## What you need to do
Transcribe only the stretch of lines that opens with the line containing "Click the New Table button" and closes with the last line of the listing, skipping pictures.

***

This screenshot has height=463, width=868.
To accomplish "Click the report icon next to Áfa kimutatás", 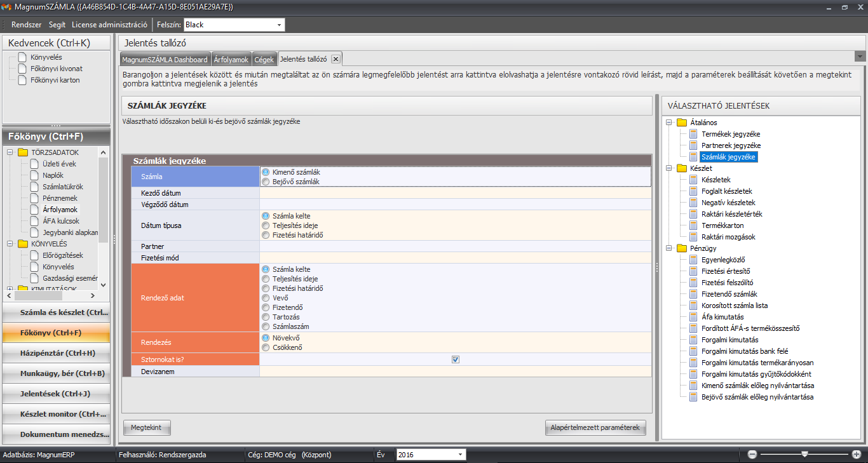I will coord(693,317).
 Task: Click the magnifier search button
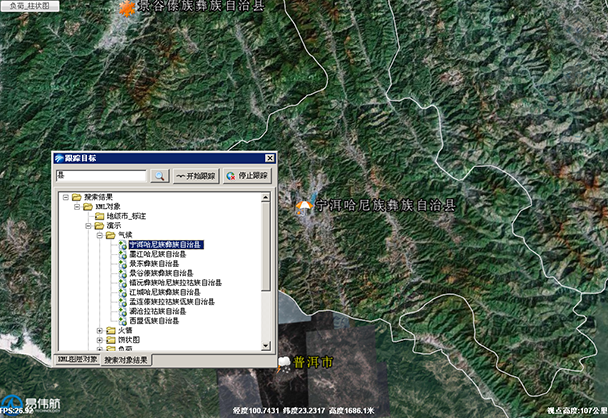point(159,176)
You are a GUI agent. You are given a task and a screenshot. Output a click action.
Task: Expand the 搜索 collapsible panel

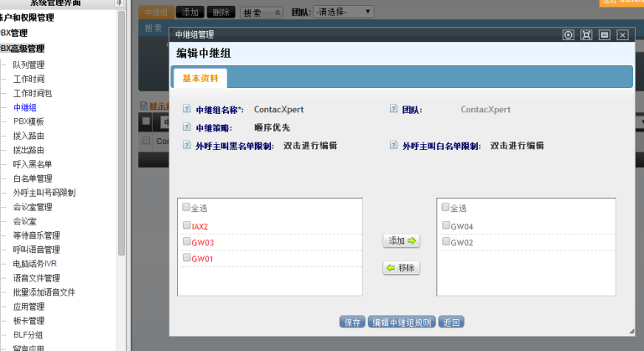pyautogui.click(x=262, y=12)
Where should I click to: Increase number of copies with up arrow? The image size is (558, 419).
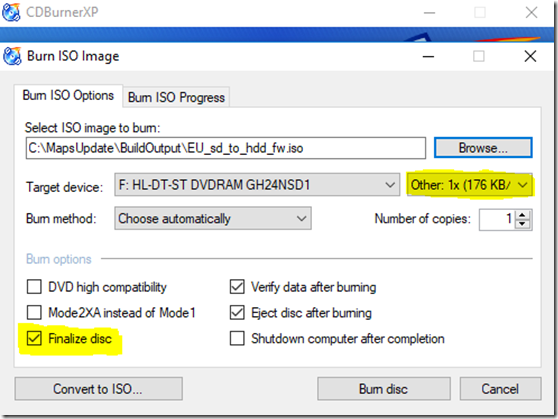point(522,215)
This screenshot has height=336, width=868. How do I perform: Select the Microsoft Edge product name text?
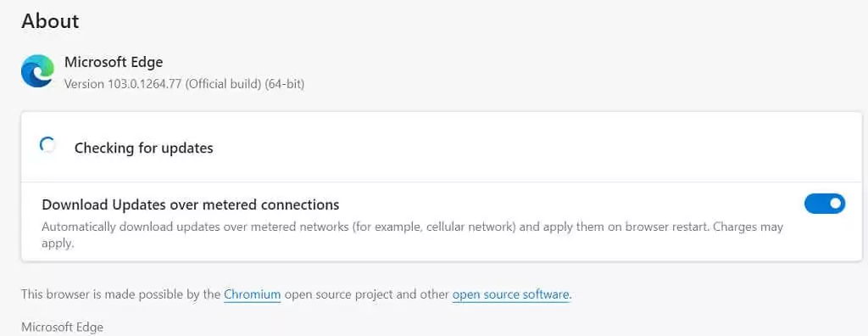click(x=114, y=62)
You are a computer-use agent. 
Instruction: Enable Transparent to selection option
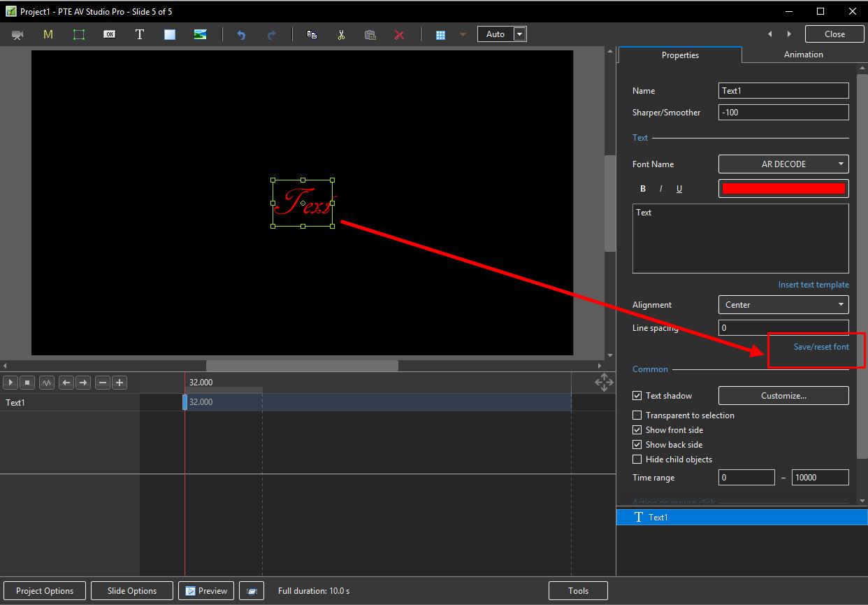pos(637,415)
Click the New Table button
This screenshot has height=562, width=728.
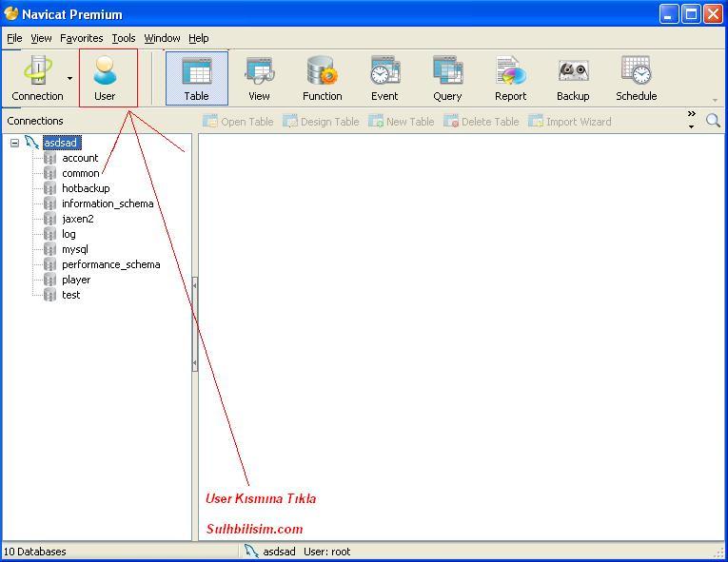pyautogui.click(x=402, y=122)
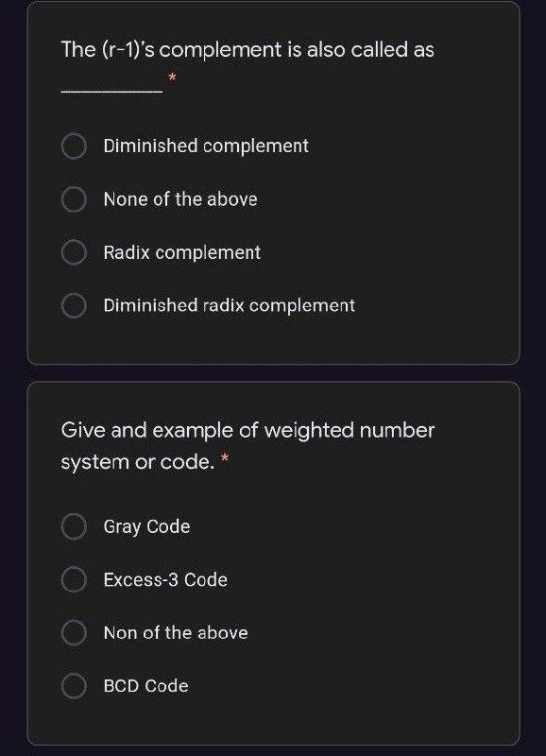This screenshot has width=546, height=756.
Task: Click the required asterisk on the second question
Action: 227,462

***

## Exercise answer
Click the New Table button
This screenshot has height=562, width=728.
pyautogui.click(x=402, y=122)
This screenshot has width=546, height=756.
Task: Click the required asterisk on the second question
Action: 227,462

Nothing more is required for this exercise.